For efficiency, the low-level vision library code is written in C++, but students can interactively use it to build layers of filters in Pyro, calling the computationally expensive C++ code while still having the benefits of the high-level, interactive interface of Python.
The authors illustrate with Aibo looking at a ball and applying three filters to the raw image: colour matching, supercolour, and blob segmentation. The colour matching filter marks all pixels in an image that are within a threshold of a given red/green/blue colour triplet. The supercolour filter magnifies the differences between a given colour and the others. For example, the supercolour red filter makes reddish pixels more red, and the others more black. Finally, the blob-segmentation filter connects adjacent pixels of similar colour into regions, computes a box completely surrounding the matching pixels, and returns a list of these bounding boxes. Students can use these filters without needing to worry about the low-level image-processing details - for example, detecting Aibo's ball by finding the largest region matching its colour, then drawing a bounding box around it. It's then easy to program Aibo to move towards this region.
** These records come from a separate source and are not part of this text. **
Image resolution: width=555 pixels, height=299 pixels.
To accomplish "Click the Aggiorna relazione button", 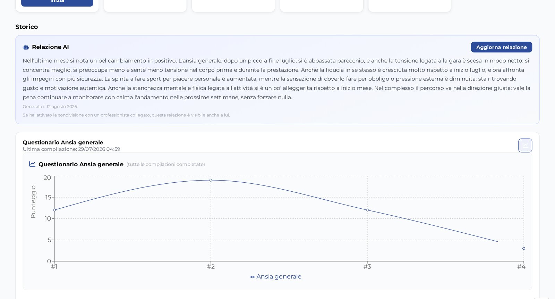I will click(x=501, y=47).
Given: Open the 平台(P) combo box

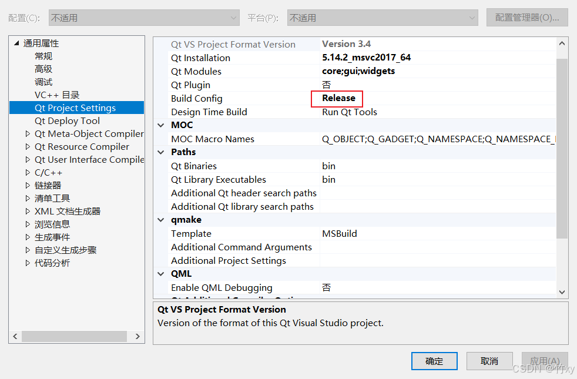Looking at the screenshot, I should (x=474, y=17).
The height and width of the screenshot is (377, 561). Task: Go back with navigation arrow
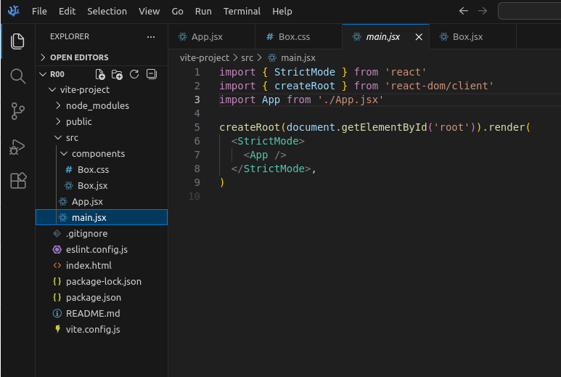coord(464,11)
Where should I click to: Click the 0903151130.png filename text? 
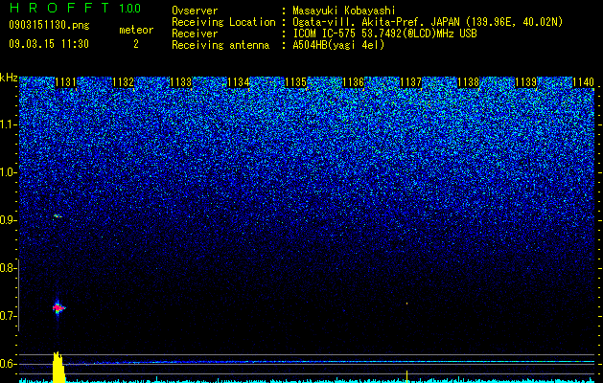pyautogui.click(x=49, y=26)
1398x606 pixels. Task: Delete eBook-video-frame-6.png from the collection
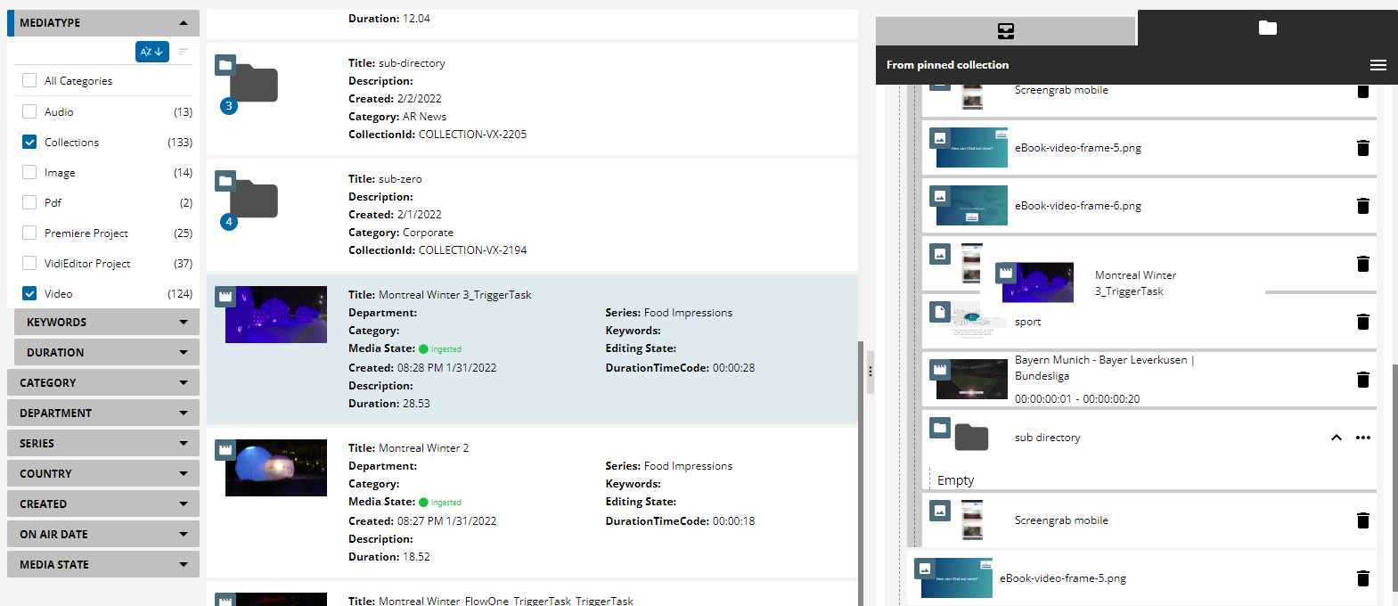tap(1362, 206)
If you own an Aibo - surely the most popular of Pyro's robots - why not consider Pyro as an alternative to Sony's Open-R and other development tools? As the examples from Pyro's Using the Sony AIBO Robot page, commands are not difficult to write:
robot.setPose("mouth", 1.0) robot.setPose("tail", 0.2, 1.0) robot.setPose("left leg front knee", 0.5) robot.getSensor("ir near") robot.setWalk("TIGER.PRM")The
getSensorgets data from one of Aibo's infra-red sensors, and the
setWalkloads a gait.
Using the Sony AIBO Robot also mentions that two Aibo "brains" are available: one for following a blob, and one which tries to kick a ball into a goal. This indicates that, as one would expect, Aibo can be used with Pyro's software for camera control and vision.
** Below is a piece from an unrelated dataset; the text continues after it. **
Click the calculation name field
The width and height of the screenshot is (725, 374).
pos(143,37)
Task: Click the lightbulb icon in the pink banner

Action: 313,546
I suspect the ball-kicking brain is that described in Ioana Butoi's dissertation Find Kick Play: An Innate Behavior for the Aibo Robot. This explains how Pyro was used to build Aibo software for recognising a ball and a goal, and kicking one towards the other. Butoi describes object-recognition algorithms developed for the RoboCup competition, and also how to stop Aibo falling over as it kicked the ball. Butoi had to devise a stance in which Aibo could balance on three legs while kicking with the fourth. A real dog might do that too (though in my experience, it's more likely either to eat the ball or bite the experimenter); but a real dog would be intelligent enough to constantly adjust its stance as its fourth leg swings and kicks. Aibo isn't that clever, so Butoi had to find a specially stable joint configuration for it to balance on.
Tekkotsu is an application development framework developed at CMU for Aibo and other intelligent robots. Like Pyro, it is intended for educational use: how does it compare?
Pyro developer Douglas Blank says in Using the Sony AIBO Robot and in a posting about the Pyro-Tekkotsu relationship that Aibo Pyro actually uses part of Tekkotsu, namely the Monitor - a set of servers running on Aibo via which programs can transfer sensor data, images, and motion commands. That doesn't mean students need to learn Tekkotsu, though. Blank goes on to say in his posting:
The main project of Tekkotsu offers a unique programming environment. If I were going to land an Aibo on the moon, I'd probably use Tekkotsu to control it. But for doing interactive teaching, and high-level scripting and experiments in the lab, I'd use Pyro. To give you an idea of the environments: In Tekkotsu, if you want to change a line of code, you must recompile everything that depends on the code (it is C++ code) using the provided cross-compiler. Then the code is copied to the dog over ftp, the dog shuts down, and starts back up. The whole process (compile + transfer + reboot) lasts at least a minute on our machines. In Pyro, you simply press the "reload brain" button and nearly instantly you are running the new code.
I love the idea of Aibo on the Moon.
pyrorobotics.org/ - Home page for Pyro Python Robotics. Don't confuse this with Python Remote Objects at pyro.sourceforge.net/, also named Pyro.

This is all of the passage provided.